_RECORDS SUPPLIED_:
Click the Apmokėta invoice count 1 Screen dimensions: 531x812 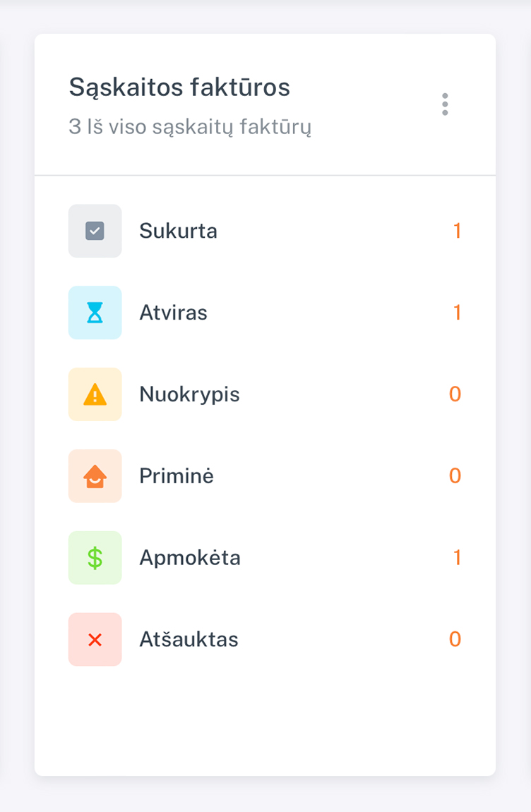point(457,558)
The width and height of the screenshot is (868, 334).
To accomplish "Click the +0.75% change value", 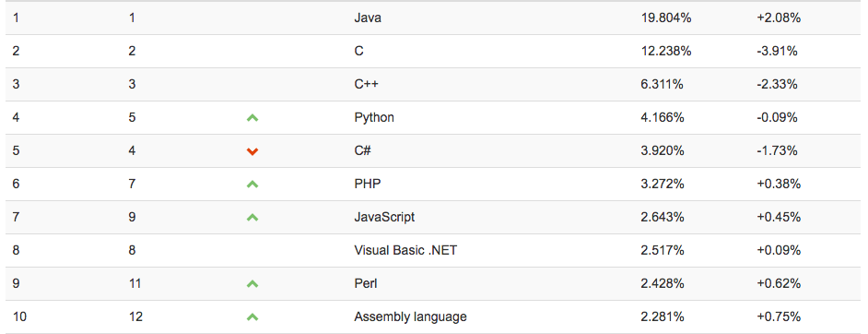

--

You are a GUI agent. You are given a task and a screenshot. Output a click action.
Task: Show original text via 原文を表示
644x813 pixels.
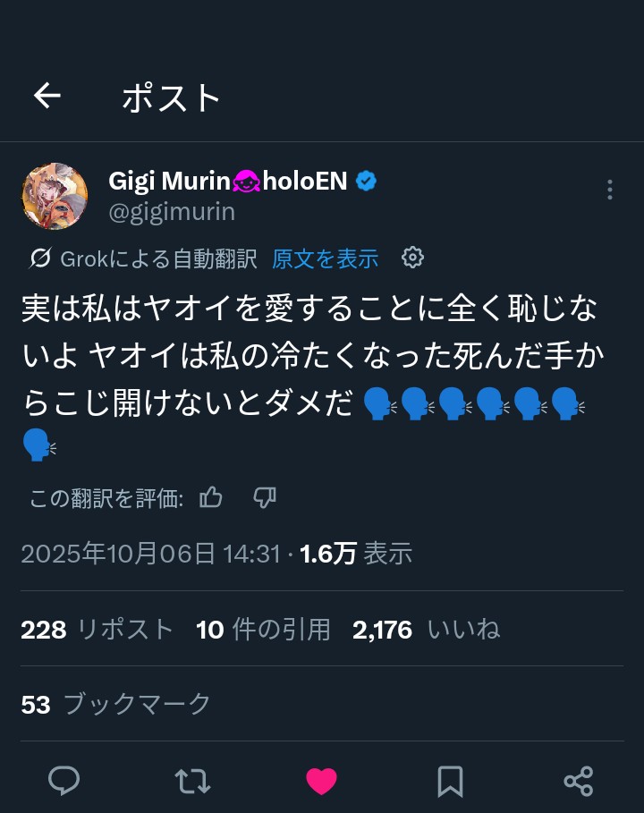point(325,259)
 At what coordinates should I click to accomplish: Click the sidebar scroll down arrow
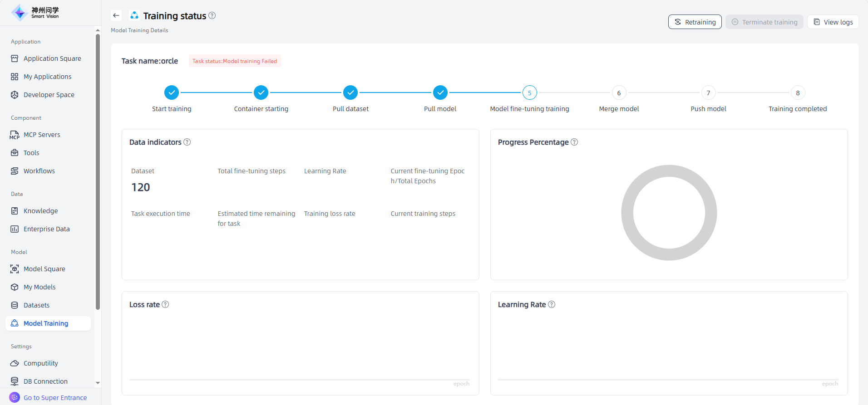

_REQUIRED WORK_:
Which of the lines above include the word "screenshot"? List those lines.

_RESULT OF THIS TASK_:
The width and height of the screenshot is (868, 334).
You are a GUI agent. You are given a task and a screenshot. Output a click action.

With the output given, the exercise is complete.